Dataset entries:
* * * *

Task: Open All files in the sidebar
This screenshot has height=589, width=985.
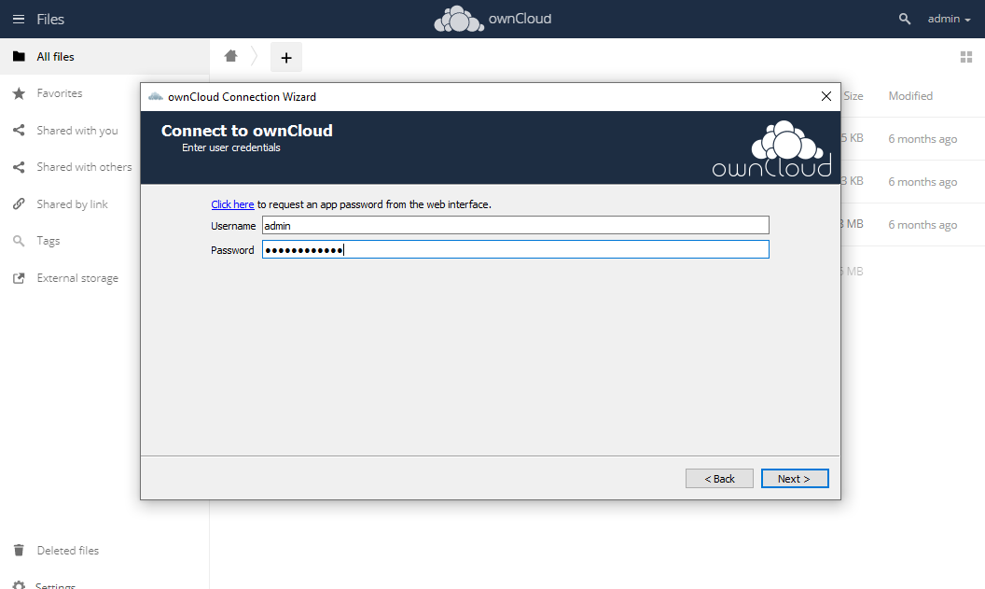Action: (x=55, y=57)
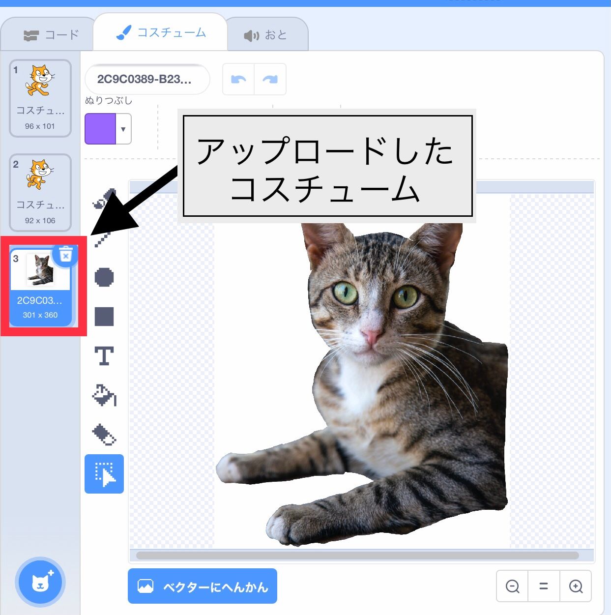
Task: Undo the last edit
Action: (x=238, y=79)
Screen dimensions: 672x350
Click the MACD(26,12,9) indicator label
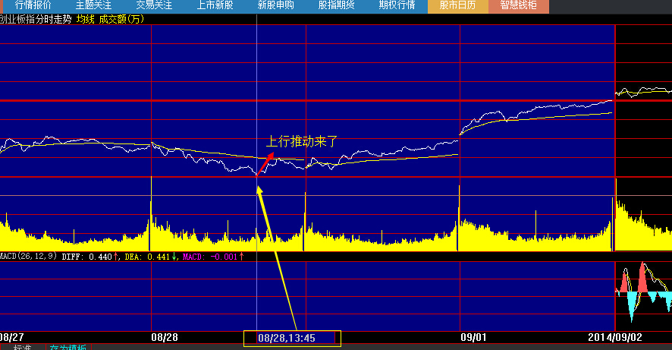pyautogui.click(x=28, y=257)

* * * *

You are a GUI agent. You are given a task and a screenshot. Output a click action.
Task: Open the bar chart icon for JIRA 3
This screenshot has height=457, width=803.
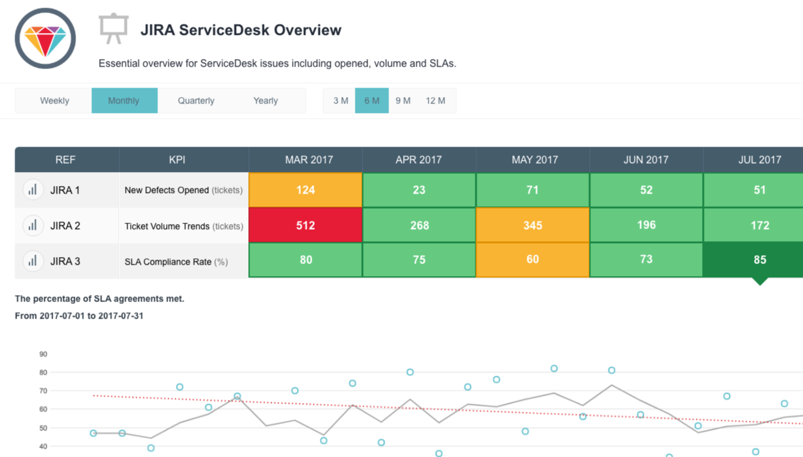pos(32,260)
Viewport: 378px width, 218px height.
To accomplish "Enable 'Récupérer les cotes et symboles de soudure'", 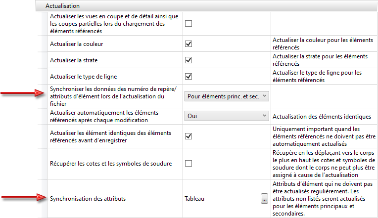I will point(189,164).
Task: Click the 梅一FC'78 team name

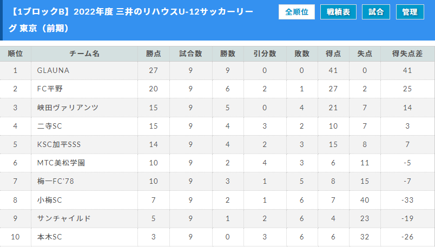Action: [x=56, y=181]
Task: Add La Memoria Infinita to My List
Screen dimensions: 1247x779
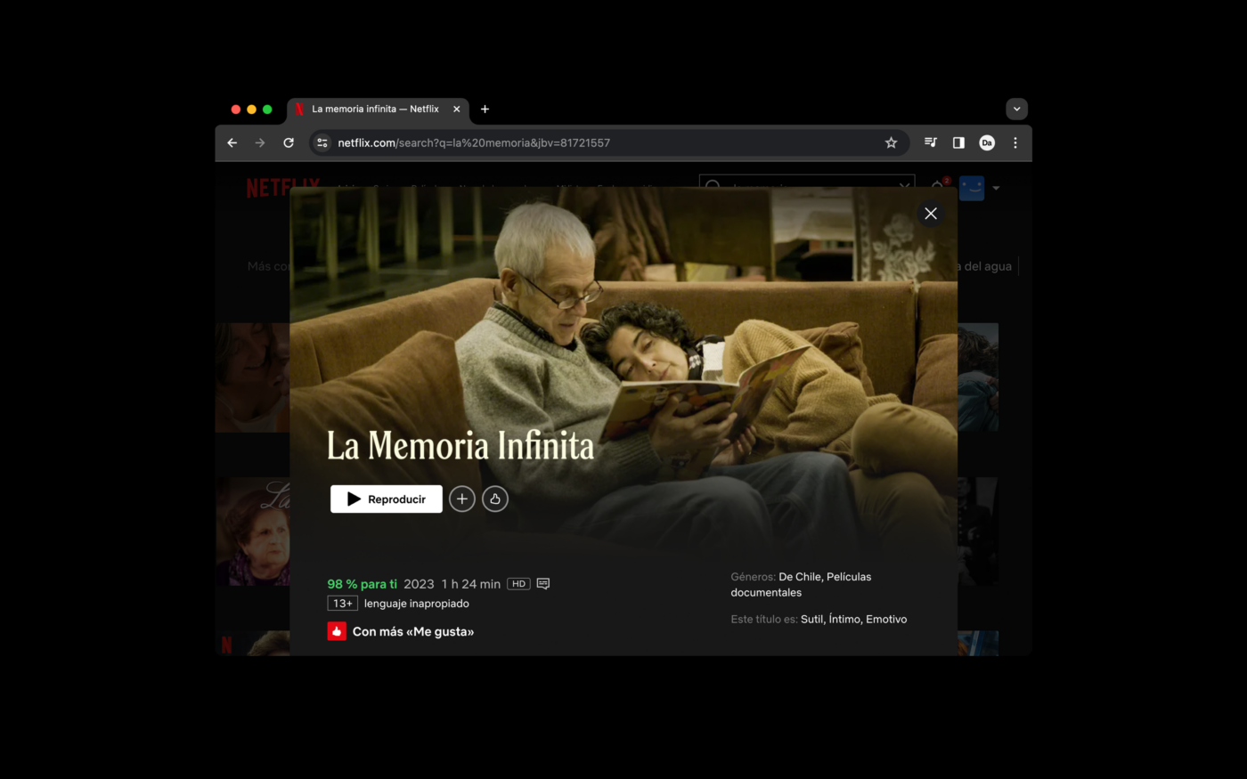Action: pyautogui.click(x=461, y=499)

* * * *

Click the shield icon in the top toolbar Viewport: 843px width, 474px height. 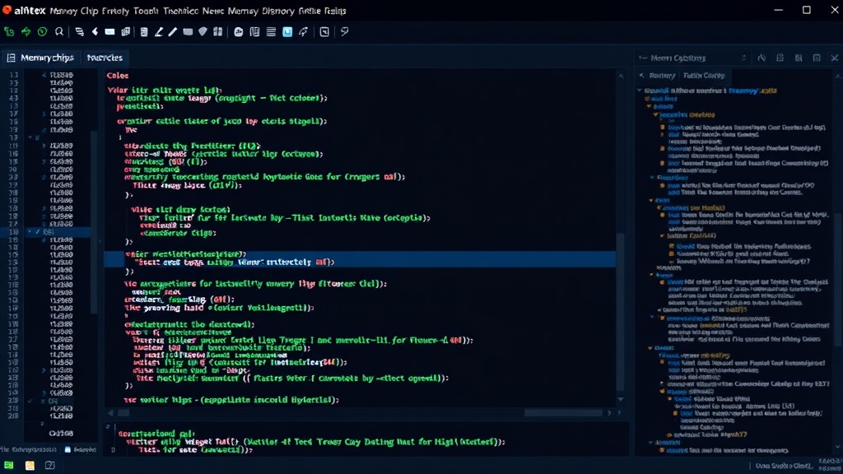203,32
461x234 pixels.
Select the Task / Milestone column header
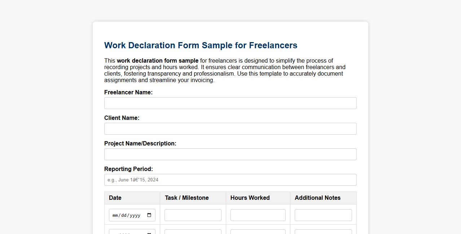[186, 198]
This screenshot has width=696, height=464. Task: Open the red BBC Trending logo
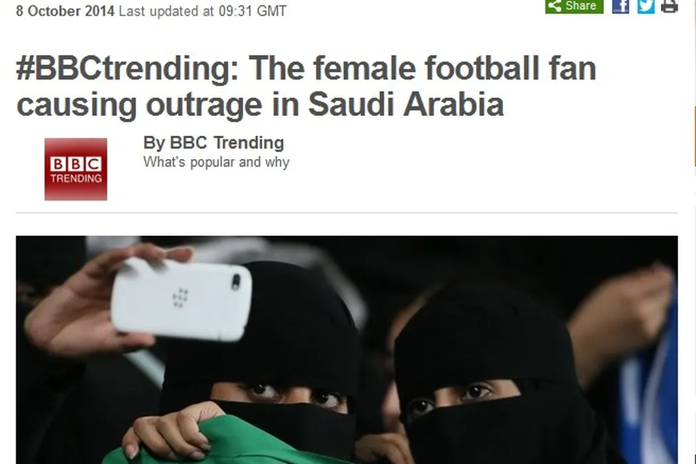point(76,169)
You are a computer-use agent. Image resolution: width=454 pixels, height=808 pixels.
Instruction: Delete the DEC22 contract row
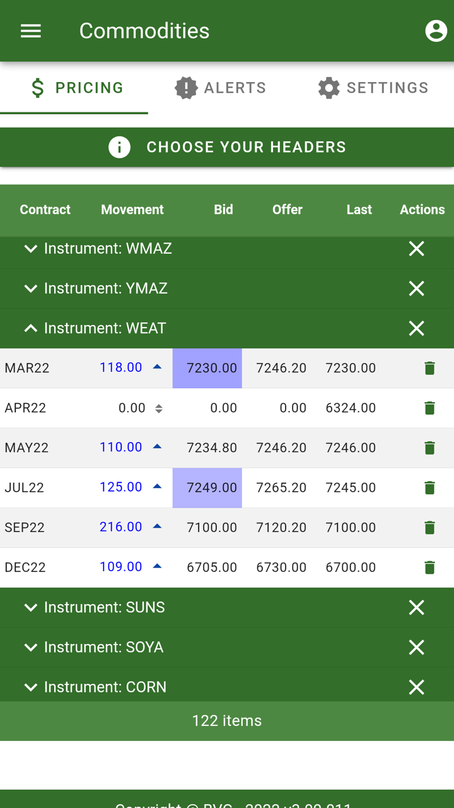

* * * *

**PROMPT**: Take the entries above and copy exactly the lines starting at the one with "461x234 pixels." and ending at the one with "Instruction: Delete the DEC22 contract row"; nothing outside that span, and no pictures.

**RESPONSE TO THE EXERCISE**:
461x234 pixels.
Select the Task / Milestone column header
[186, 198]
This screenshot has width=696, height=464. Task: Open the red BBC Trending logo
point(76,169)
You are a computer-use agent. Image resolution: width=454 pixels, height=808 pixels.
Instruction: Delete the DEC22 contract row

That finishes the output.